Graphene/silicon (Gr/Si) solar cells have attracted interest for their potential in low-cost photovoltaic applications. Inserting a p-type organic hole transporting layer (HTL) in-between the Gr and Si would suppress carrier recombination and improve the performance of the solar cells. Here, we report highly stable and high-performance Gr/Si solar cells fabricated by using a room-temperature process. Spiro-OMeTAD was selected as the HTL for its novel electrical and optical properties. The employment of spiro-OMeTAD led to an impressive power conversion efficiency (PCE) of 13.02%. Moreover, our solar cells exhibit excellent stability with a PCE of ∼11% for over four months. These results could be encouraging for the development of Gr/Si solar cells toward practical applications. Meanwhile, this work offers a universal solution for the application of organics in Gr-based optoelectronics and photovoltaics from the viewpoint of device robustness.

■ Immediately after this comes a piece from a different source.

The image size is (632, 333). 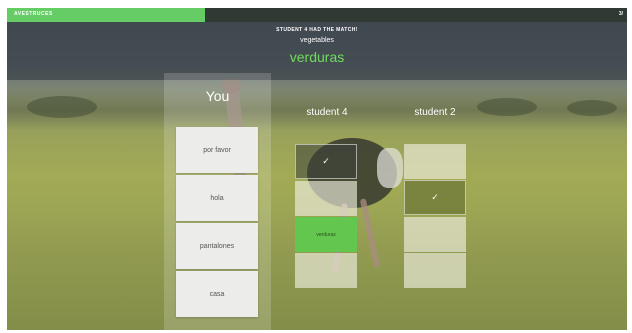 I want to click on student-4-slot: ✓, so click(x=326, y=162).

Self-generation of a quasi p–n junction for high efficiency chemical-doping-free graphene/silicon solar cells using a transition metal oxide interlayer

Graphene/silicon (Gr/Si) solar cells have attracted extensive research interest for their potentials in low-cost photovoltaic applications. However, the performance of Gr/Si solar cells is still limited by the working principles of Schottky junctions. This work developed a new type of Gr/Si solar cell with a self-generated quasi p–n junction. In such devices, a strong upward band bending is caused by considerable charge transfer from Si, resulting in a p-type layer being formed at the near-surface of the n-type Si substrate. They have similar rectification characteristics to conventional p–n junctions, and are even superior due to the absence of the “dead layer”. Here, a thermal evaporation deposited tungsten tri-oxide (WO3) interlayer was inserted between the Gr and Si to form the quasi p–n junction Gr/Si solar cells, achieving a high power conversion efficiency (PCE) of 10.59% for Gr/Si solar cells without chemical doping. The concept of a self-generated quasi p–n junction offers a possibility to overcome the limitations affecting the development of Gr/Si solar cells, and shows a promising future for diverse transition metal oxides for the fabrication of low-cost, high-efficiency and stable photovoltaic devices in the future.

Design and Photovoltaic Properties of Graphene/Silicon Solar Cell

Graphene/silicon (Gr/Si) Schottky junction solar cells have attracted widespread attention for the fabrication of high-efficiency and low-cost solar cells. However, their performance is still limited by the working principles of Schottky junctions. Modulating the working mechanism of the solar cells into a quasi p–n junction has advantages, including higher open-circuit voltage (VOC) and less carrier recombination. In this study, Gr/Si quasi p–n junction solar cells were formed by inserting a tunneling Al2O3 interlayer in-between graphene and silicon, which led to obtain the PCE up to 8.48% without antireflection or chemical doping techniques. Our findings could pave a new way for the development of Gr/Si solar cells.